Recorded information:
########################################

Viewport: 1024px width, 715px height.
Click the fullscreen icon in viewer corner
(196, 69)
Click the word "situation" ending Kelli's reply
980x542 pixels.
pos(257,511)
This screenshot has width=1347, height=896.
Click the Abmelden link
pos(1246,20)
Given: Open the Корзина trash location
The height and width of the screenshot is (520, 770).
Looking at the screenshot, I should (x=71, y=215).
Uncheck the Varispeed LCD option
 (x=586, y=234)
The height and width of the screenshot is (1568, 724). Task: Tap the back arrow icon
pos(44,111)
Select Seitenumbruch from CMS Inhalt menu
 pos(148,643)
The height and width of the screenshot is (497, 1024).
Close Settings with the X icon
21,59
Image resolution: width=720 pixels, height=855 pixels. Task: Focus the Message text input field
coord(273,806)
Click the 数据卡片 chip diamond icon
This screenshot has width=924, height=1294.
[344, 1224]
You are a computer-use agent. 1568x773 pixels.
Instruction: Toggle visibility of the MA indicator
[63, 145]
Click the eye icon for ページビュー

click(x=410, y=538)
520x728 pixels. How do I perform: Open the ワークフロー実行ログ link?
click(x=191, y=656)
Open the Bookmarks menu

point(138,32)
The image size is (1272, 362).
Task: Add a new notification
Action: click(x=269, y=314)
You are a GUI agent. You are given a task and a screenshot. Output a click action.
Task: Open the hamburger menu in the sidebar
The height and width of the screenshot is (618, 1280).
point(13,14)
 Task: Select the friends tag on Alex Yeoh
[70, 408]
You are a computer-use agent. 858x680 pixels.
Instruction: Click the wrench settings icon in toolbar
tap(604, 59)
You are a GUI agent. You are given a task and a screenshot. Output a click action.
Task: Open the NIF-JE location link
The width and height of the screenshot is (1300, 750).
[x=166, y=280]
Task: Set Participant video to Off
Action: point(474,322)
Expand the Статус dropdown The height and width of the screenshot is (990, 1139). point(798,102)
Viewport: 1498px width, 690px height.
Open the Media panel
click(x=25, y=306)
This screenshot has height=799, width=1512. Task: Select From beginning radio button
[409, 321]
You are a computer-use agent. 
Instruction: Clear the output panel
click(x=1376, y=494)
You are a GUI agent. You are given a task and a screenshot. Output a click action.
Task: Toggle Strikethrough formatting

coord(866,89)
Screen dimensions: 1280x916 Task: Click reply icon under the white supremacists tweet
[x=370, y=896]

########################################

Set exercise: Can you reproduce the records word for word, from their first line through the line containing "pos(1246,20)"?

Answer to the task:
Viewport: 1024px width, 715px height.
Click the fullscreen icon in viewer corner
(196, 69)
Click the word "situation" ending Kelli's reply
980x542 pixels.
pos(257,511)
This screenshot has width=1347, height=896.
Click the Abmelden link
pos(1246,20)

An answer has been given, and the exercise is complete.